Isn't that something.  Forgiveness. Forgiveness was never about my interaction with them.  It was about my interaction with myself.  It was about handing it over to God and asking him to help me heal my heart where I was hurt and for him to justify the wrong.  God will handle the punishments and the judgements.  I am not in charge of that.  I have no business considering that or trying to justify that.  Who am I to decide which punishment fits which crime?  What if the person committing the crime is praying for forgiveness while I am planning a punishment... then I'm the one not trusting my God.


That was one of the verses from church today. And it was a HUGE wake up call for me.  WHAT am I thinking?  Do I not sin? Do I not ask my Father daily for forgiveness? And does he forgive me? Yes. Every time.  Is he hurt when I sin against him? Yes. I literally never tied those two things together...  

Forgiveness is about healing your heart.  I have been feeling weighed down by my anger and my sadness.  It was so heavy and my heart felt heavy. I felt like things were just going wrong.  Healing doesn't mean the damage never existed, it doesn't mean that I move on like nothing happened... but it does mean I move on. Healing means that I'm no longer letting the damage control my life.

I very rarely have a hard time forgiving myself... unless I do something very embarrassing or hurtful.  I can usually take the steps to remedy the situation with myself or with the affected person.  Sometimes not.  Sometimes I can only ask for forgiveness from God and have to choose to move past it without a resolution.  Why is it that I hold my loved ones to such a higher regard?  I try hard to not put them in the situation of needing to forgive me but I KNOW I am not perfect. Not close.  And I do put them in those situations and I hope for forgiveness.  I love them so much, and part of loving someone is forgiving them for their faults. Just as I expect and hope that they forgive me for my faults.  Because we are not perfect.
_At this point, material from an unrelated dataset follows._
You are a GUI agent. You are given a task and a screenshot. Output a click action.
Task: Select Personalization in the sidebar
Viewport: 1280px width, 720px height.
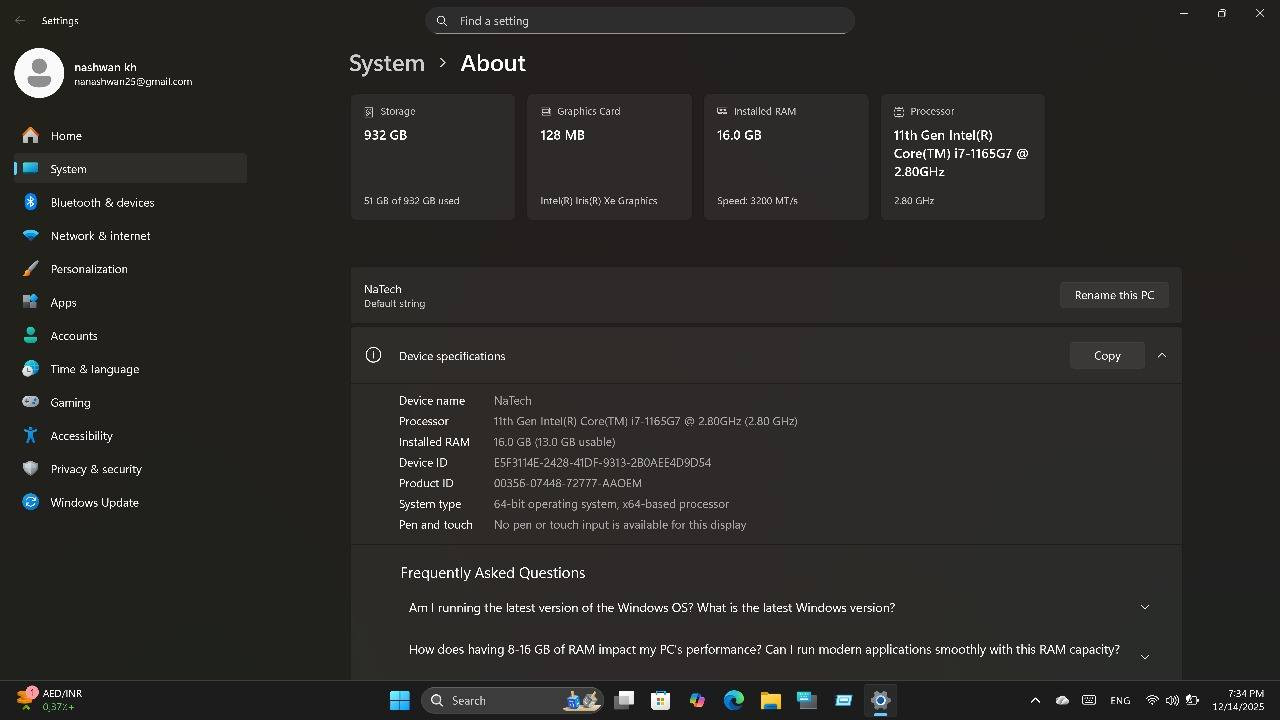[89, 268]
Talking about "faith" with a friend, she mentioned it's "the game".  And being funny I said "yeah sometimes I forget the rules".  And you know, that's what it is.  I'm learning so much on this journey and I'm trying to remember all of the things I'm learning every day about God and his love and how he wants me to live this life and the pathway to Heaven.  It doesn't mean it's easy. And I'm still not perfect. I really want to remember this about forgiveness.  I kept asking God this week to show me how to forgive people and to heal my heart and he gave me just that today.


This is where the healing begins. :)

Sunday, June 29, 2014

You See The Depths of My Heart and You Love Me The Same

So I've been intending to write for many many weeks now and have been saddened by the busyness that has kept me from it.  Not that the things I was doing weren't making me happy, but I love writing and it keeps my mind so healthy.
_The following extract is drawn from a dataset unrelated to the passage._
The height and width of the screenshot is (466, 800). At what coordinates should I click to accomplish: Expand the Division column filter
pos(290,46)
Today, and this week, has been a bit of an emotional one.  I had what I would consider a little bit of a "rough" week.  I came across a couple difficult decisions and a few difficult situations where I felt very challenged to really evaluate what I am doing and who is involved in what I am doing.  Hopefully many of you are aware of this spiritual journey I have been on... which has been a tremendous and beautiful journey.  I am so thankful to God for bringing me to the exact right people to bring me along this journey and for bringing my mom with me.

This is exactly why reflection is such an important part of spiritual growth. I really like to sit down and take the time to evaluate what God is doing with my life. My mom has always been my number one support system and it was difficult to start this journey on my own.  So I am ultimately ecstatic that when I invited her to this church I call home that she welcomed the opportunity with open arms. At first to be supportive of me, because she's that great, but now because she is also welcoming this journey in her life.  I can't imagine having to keep those two things separate.
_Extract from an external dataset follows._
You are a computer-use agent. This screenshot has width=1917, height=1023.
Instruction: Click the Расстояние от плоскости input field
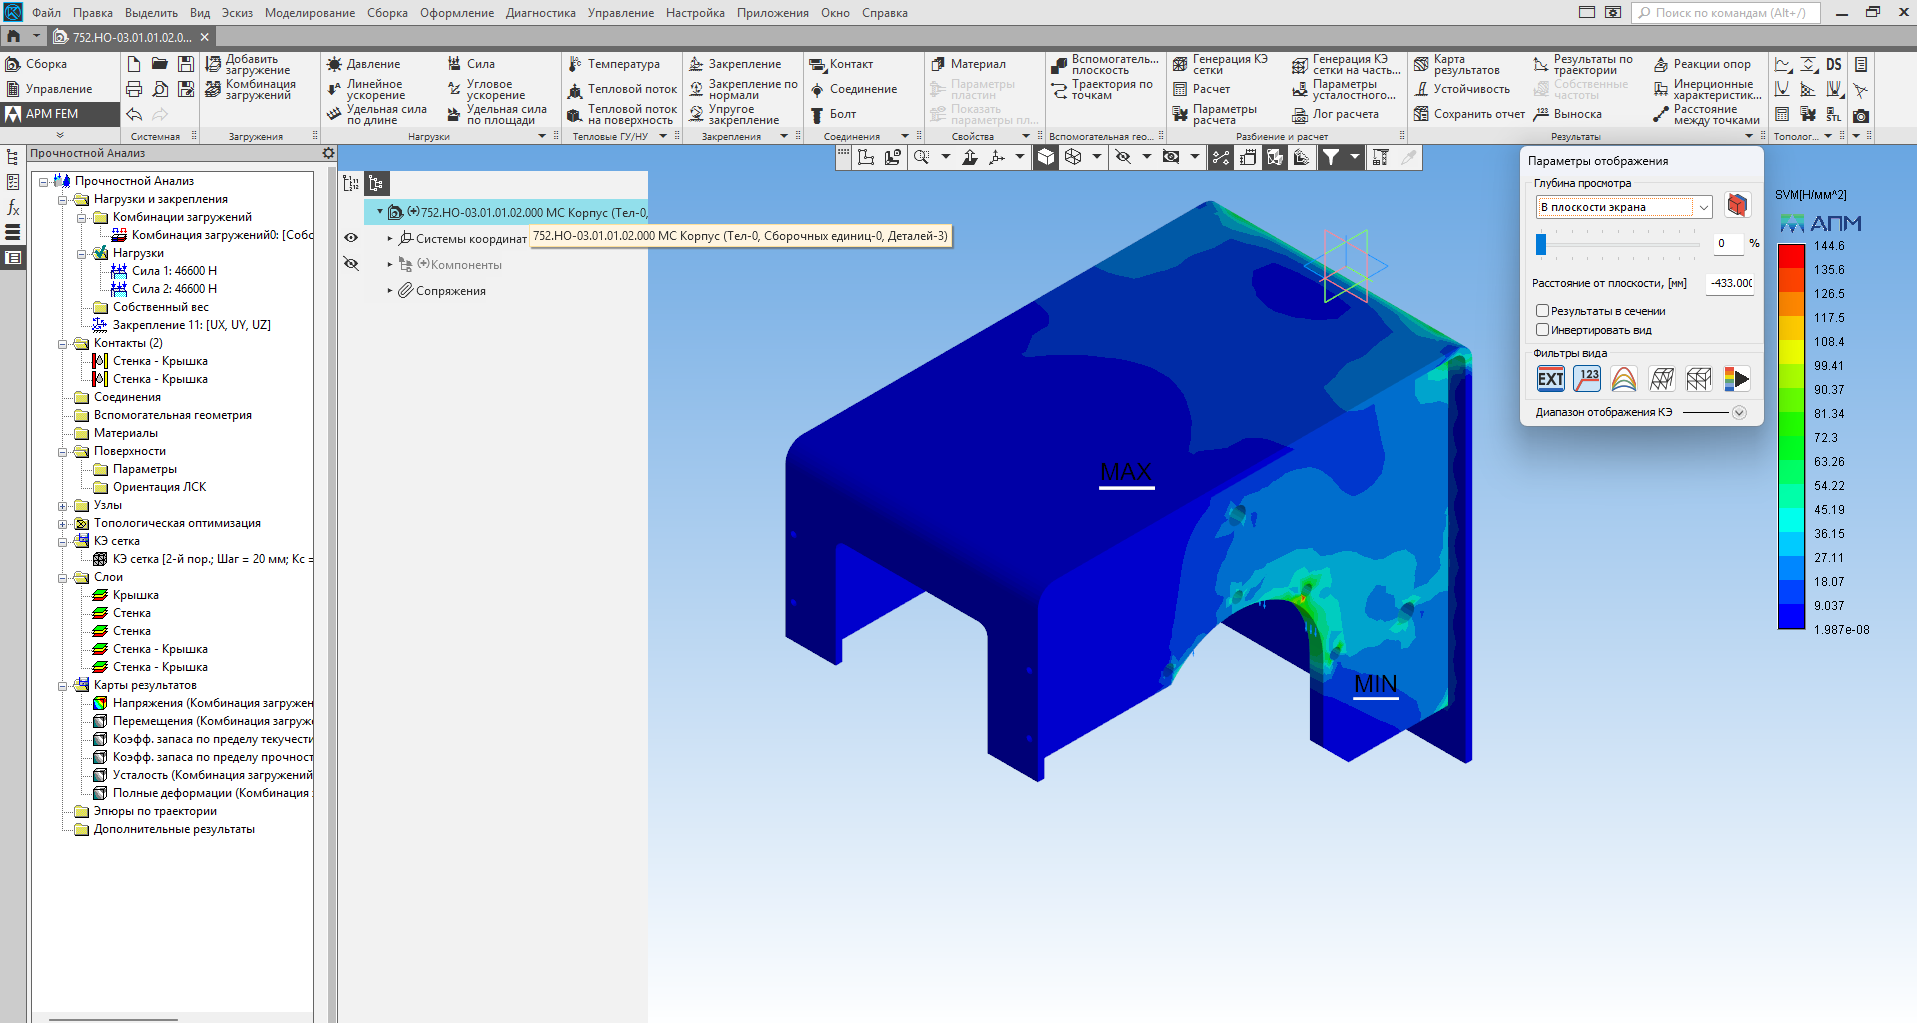tap(1730, 283)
I can't believe how incredibly blessed I am to have the people in my life that I have.  I have made a lot of amazing, inspirational, and strong friends at church.  I can't wait to see where this leads!

Wednesday, January 1, 2014

One Word

It's the New Year... Resolution time (...continued)


I don't know if it's the time of year or it's just another coincidence.  I think sometimes the year feels very heavy.  I don't realize it but I get weighed down a lot by the past or what has happened... usually just within the year unless it was a particularly major event. But, the year has changed now. It's new, it's fresh.

However.  I also spent the last 48 hours of my life with almost every single person I love... and that loves me deeply.

First and foremost.  C and P graced us with their presence.

Palmer Ellen Harring made her debut at 2:36 PM on December 31st, 2013. At a whopping 5 lbs and 12 ounces this tiny peanut (as my first niece) as stolen my heart.  Followed shortly thereafter at 2:38 PM by her brother Connor Davidson weighing in at 7 lbs and 11 ounces. He's a big sweet boy and I didn't know it was possibly to spread so much love among three little boys now rounding off the group of nephews.  They are pure love and innocence, I can't stop gushing as a proud Auntie and can't wait to hold them again.



Additionally, "we went out last night".  I loved all of the time I got to spend with my very best friends (missing those few) ringing in the new year.  I couldn't have imagined a more fun night with all of my friends saying Goodbye to 2013 and Hello 2014.


"Talk about young. Talk about fun.  Craziest thing we've ever done. Talk about kids being caught up in this rush."

Spending time with people who deeply care about me, and love me, and who are interested in me always sparks this feeling and these emotions in me.  I need to remember to do this more often.  It's so refreshing and it gets you out of being bogged down by your day to day. I have the most loving friends and family. I adore them.  If you can do anything for someone, love them.  Love them to the core, deeply, unconditionally. Love them for who they are. Who they want to be. For their dreams, their hopes, their fears. Just love them. "L'amore domina senza regole" ("Love rules without rules") is permanently on my hip because I will always believe that love will prevail.  Love rules. And it's the only thing that rules without definite rules... without regulations and restrictions.  Love is free. And it's open. And it has choices. And you can give to whoever you want. As much as you want for as long as you want. 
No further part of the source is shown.